Last week one of my children was diagnosed with a neurodevelopmental disorder (ASD). One part of me was relieved because my husband and I had noticed large differences in this child versus our other two children.  I literally read fifteen books on strong willed children - in one week - trying to figure out this child.  I applied everything I learned and it made no difference.  When I heard the diagnosis I went to the library to return my fifteen strong willed child books and checked out other books on ASD.  I have been on the internet daily for the past week looking up resources, finding advocacy groups, learning triggers.  I have contacted friends who have children with ASD as well and asked what to do.  I have reached out beyond what I normally do, because I need help with this.  When I first heard the diagnosis I felt as if I was shipwrecked and pieces of my hopes, dreams, desires for a typical life were all floating around me, taunting me to grab hold and hold on because I was alone in a vast ocean.  By myself.  Cold.  Afraid.  And the only single thing I was holding onto was a tiny piece of driftwood called courage.  Oh I want to cry.  I want to scream.  But right now I am just grasping onto the courage I have.  As I reach out and read resources I am finding that the ocean isn't as deep, dark, and scary as it was.  I am finding that the torrent of waves and shark infested doubts are beginning to go to the wayside and every so often I hear a foghorn of hope.  I see a flashing light of arms reaching out to support our family.  

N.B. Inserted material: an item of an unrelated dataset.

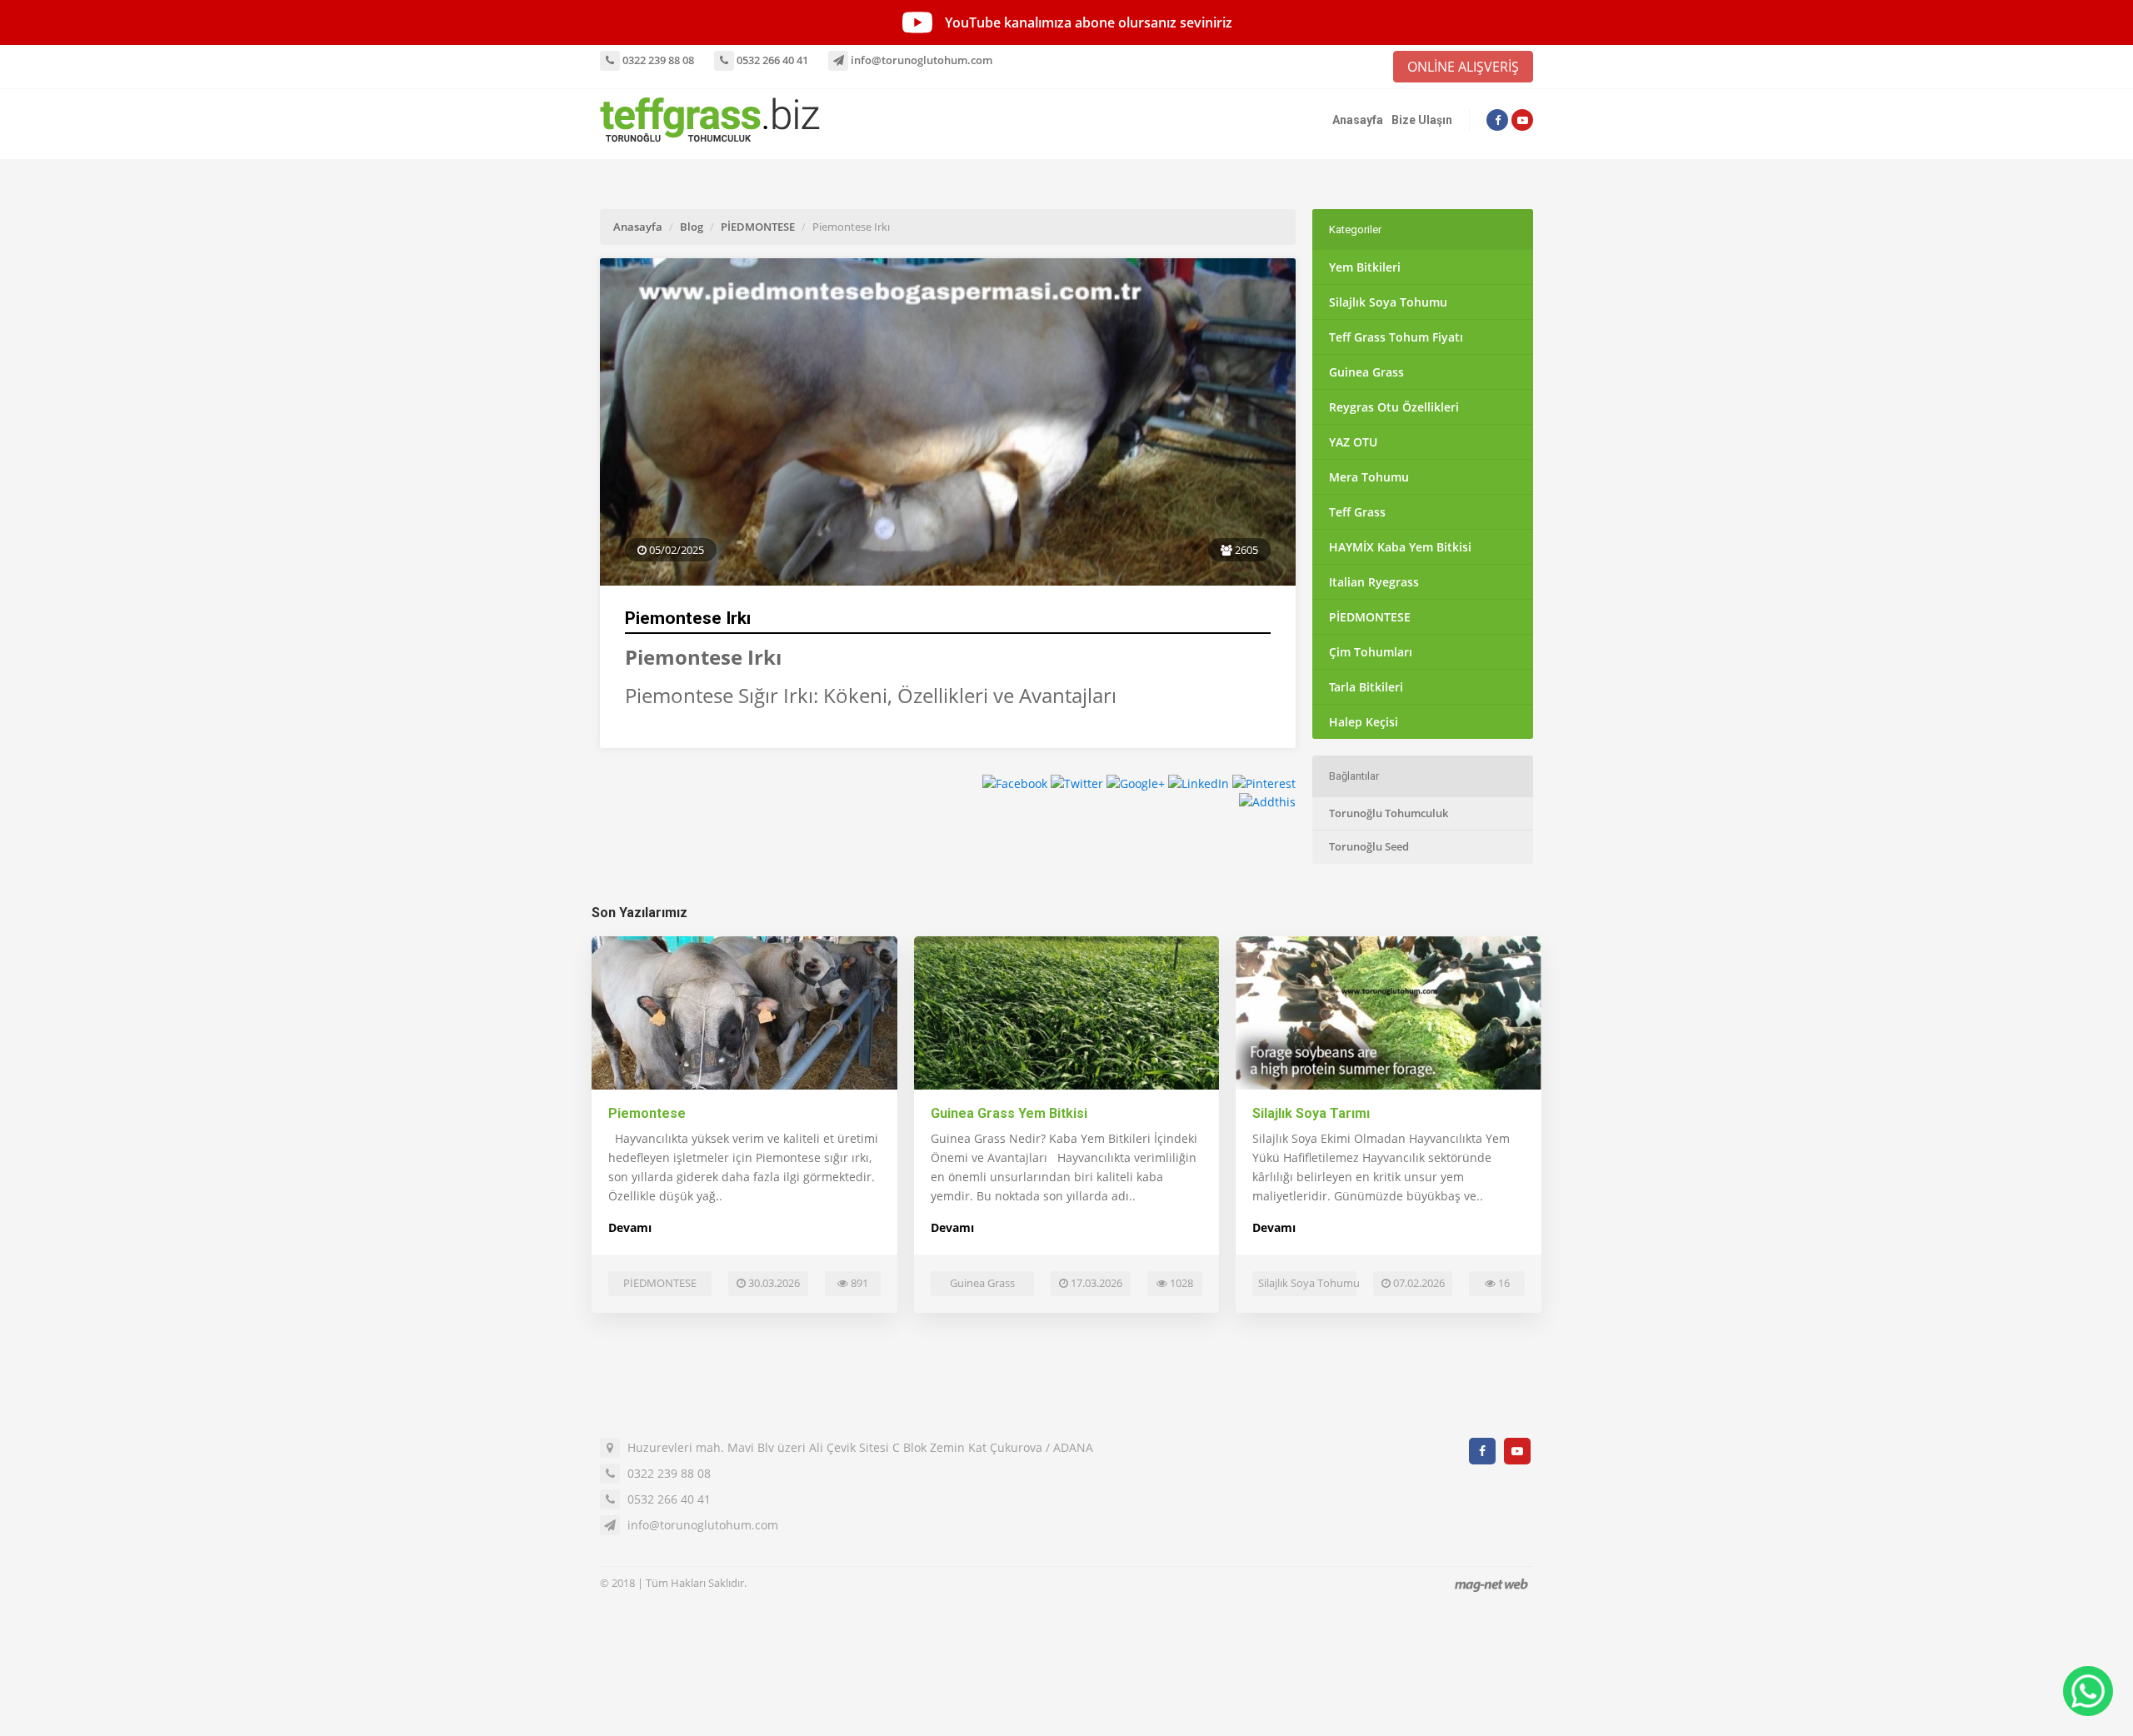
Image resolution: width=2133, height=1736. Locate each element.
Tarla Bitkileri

The life I have is not what I imagined as a little girl.  I didn't imagine having a cabinet dedicated to prescriptions for my children.  I didn't imagine having a schedule of when to administer medications and having to make sure I label bottles AM and PM so I don't confuse the morning medication with the bedtime medication.  I never pictured brain scans, neurologists, orthopedic specialists, xrays upon xrays, pediatric behavior specialists, speech pathologists, traveling to different states to see specialists.  I never imagined taking my children to a Children's Hospital.  I never pictured seeing my infant in double casts not knowing if walking was possible.  I didn't plan on holding my child for three days straight every other month while they have a migraine that causes such intense pain all they can do is cringe and hold on to you and sweat.  I didn't picture the stares I would receive as one of my children twitches, grimaces to the point of their mouth being ripped open, and picking their own skin and gums until it is full of bloody scabs.  I never imagined the looks of judgement and horror as my child has a meltdown in a public place because the lights are flickering, there is too much noise, the sensory sensitivity makes it so the child cannot be typical.

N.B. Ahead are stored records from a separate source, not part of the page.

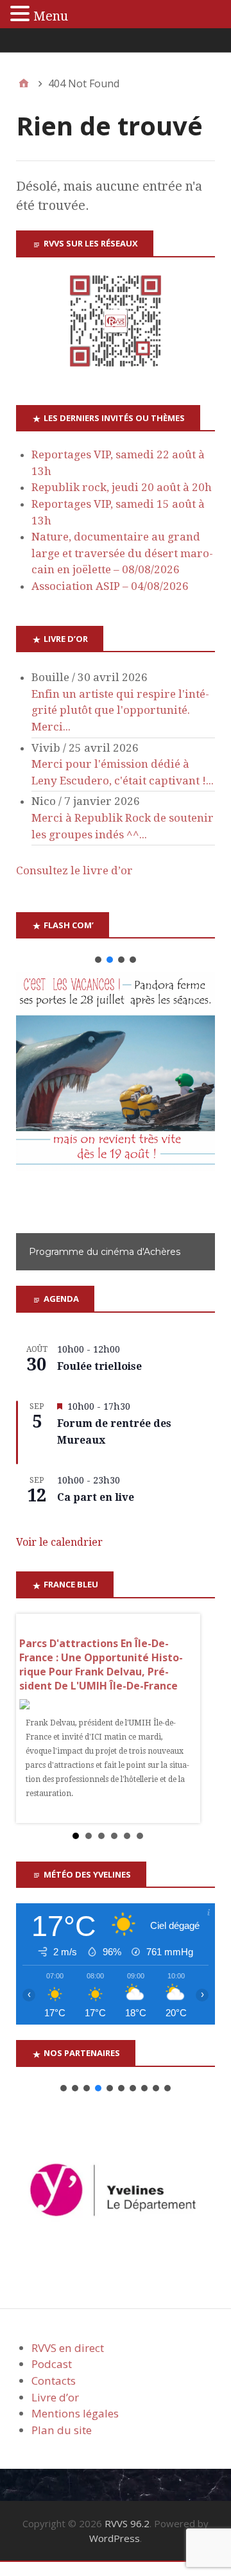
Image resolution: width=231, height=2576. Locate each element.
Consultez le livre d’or (74, 870)
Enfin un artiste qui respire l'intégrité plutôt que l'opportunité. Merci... (120, 710)
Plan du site (61, 2430)
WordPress (114, 2538)
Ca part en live (95, 1497)
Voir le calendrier (59, 1542)
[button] (98, 959)
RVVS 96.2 (127, 2523)
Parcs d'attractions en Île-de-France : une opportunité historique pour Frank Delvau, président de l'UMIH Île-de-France (101, 1664)
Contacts (53, 2380)
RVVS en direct (67, 2347)
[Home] (23, 83)
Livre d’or (55, 2397)
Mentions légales (75, 2413)
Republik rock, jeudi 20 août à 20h (121, 487)
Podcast (51, 2363)
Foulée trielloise (99, 1366)
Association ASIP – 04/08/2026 (110, 586)
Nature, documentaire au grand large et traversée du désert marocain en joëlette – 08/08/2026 (122, 553)
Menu (50, 16)
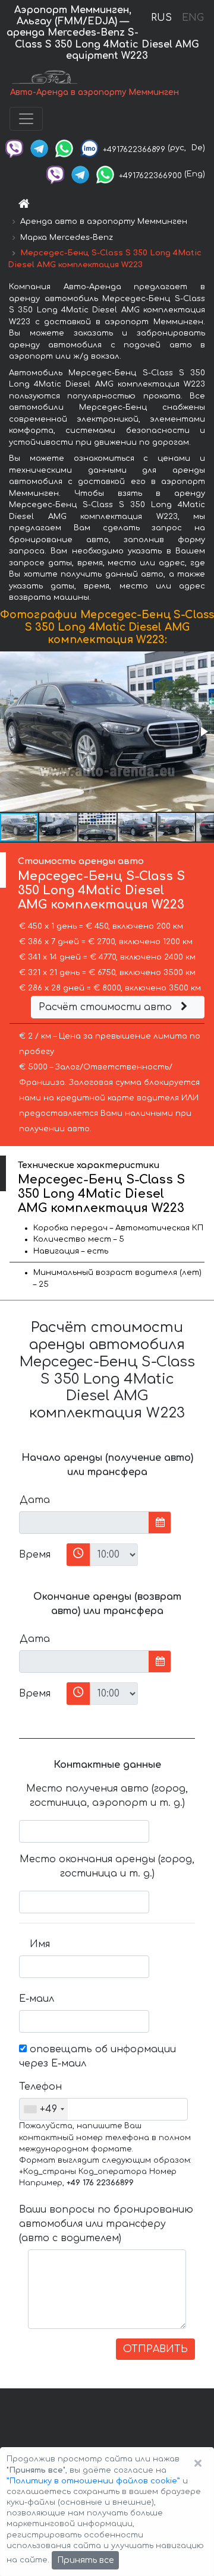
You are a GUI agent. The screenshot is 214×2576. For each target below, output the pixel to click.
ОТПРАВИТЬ (155, 2349)
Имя (40, 1944)
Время (35, 1554)
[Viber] (14, 148)
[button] (203, 731)
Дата (35, 1500)
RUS (161, 17)
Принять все (85, 2560)
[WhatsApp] (64, 148)
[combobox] (44, 2109)
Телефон (39, 2086)
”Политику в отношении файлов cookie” (93, 2481)
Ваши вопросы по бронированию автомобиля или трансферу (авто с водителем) (106, 2223)
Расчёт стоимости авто (107, 1007)
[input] (84, 1522)
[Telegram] (39, 148)
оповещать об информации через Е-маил (97, 2056)
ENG (192, 17)
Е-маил (36, 1998)
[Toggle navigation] (26, 119)
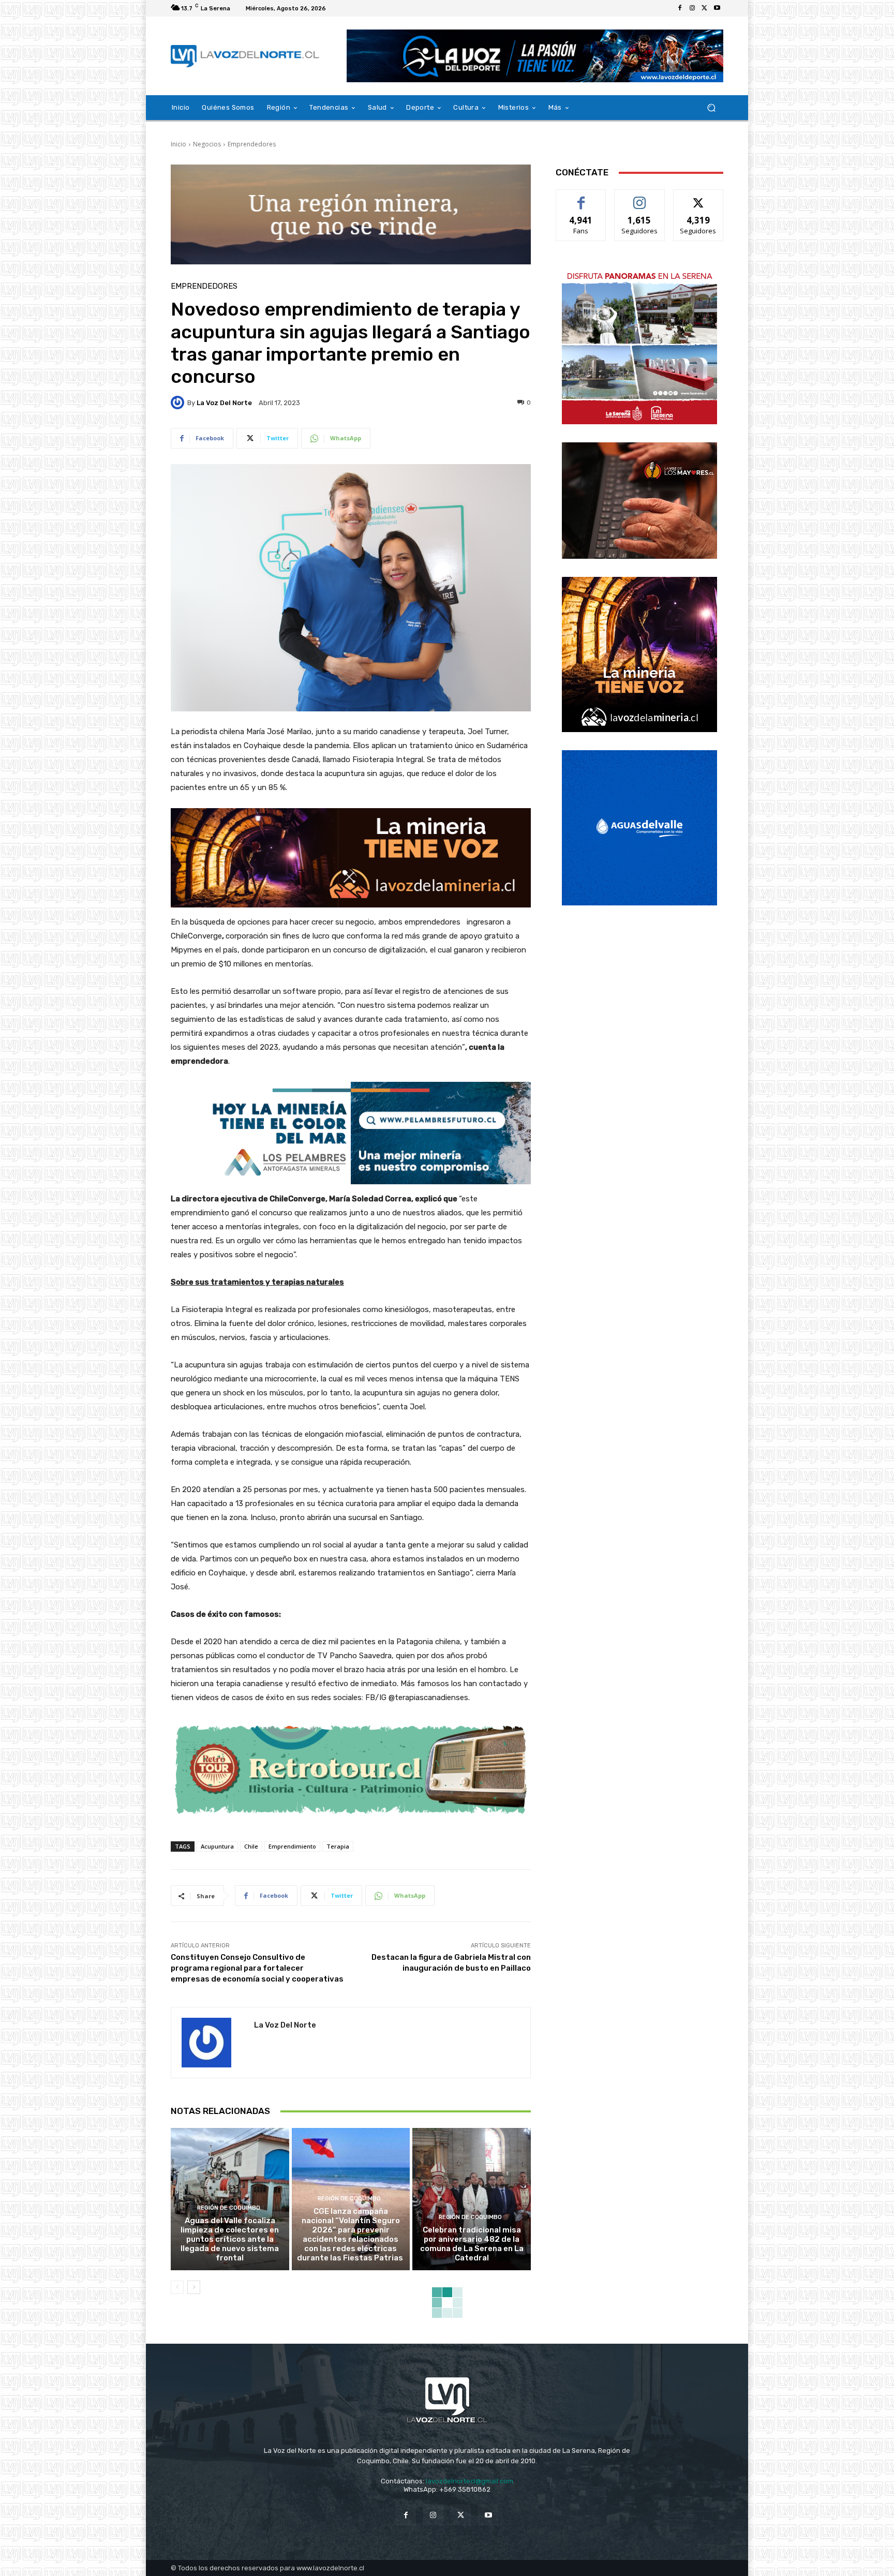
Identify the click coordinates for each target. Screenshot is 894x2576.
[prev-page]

I also didn't imagine the intense joy as I got to wash my infants feet for the first time without casts.  I didn't picture the relief that the child I was recommended to terminate started walking, running, jumping, and climbing.  I couldn't imagine the knowledge I have of IEPs, Special Education Services, and Government programs available. I didn't picture the love I have for my child who is so proud because they were able to go a whole day without picking their skin.  I didn't imagine that I would have an amazing community of both special needs moms and typical moms that are rooting for me.  I never imagined the sigh of relief that I would have when my child vomits because then I know the migraine is ending.  I didn't picture the mama bear that is inside of me, the one that is fighting for my children through red tape, fighting to keep both my head and our children's heads up as we are in public and receive stares.  I didn't imagine getting the opportunity to travel to different states with one of my children - that is known as quality time, even if it is to see specialists.  I didn't expect for parents to come to me and say "because of you I didn't give up."  I never imagined the courage I would have as a mom.  The respect I would gain for other moms.  I never imagined the intense, unwavering, and unconditional love I would have for each of my children...who are not only special needs but are extremely special!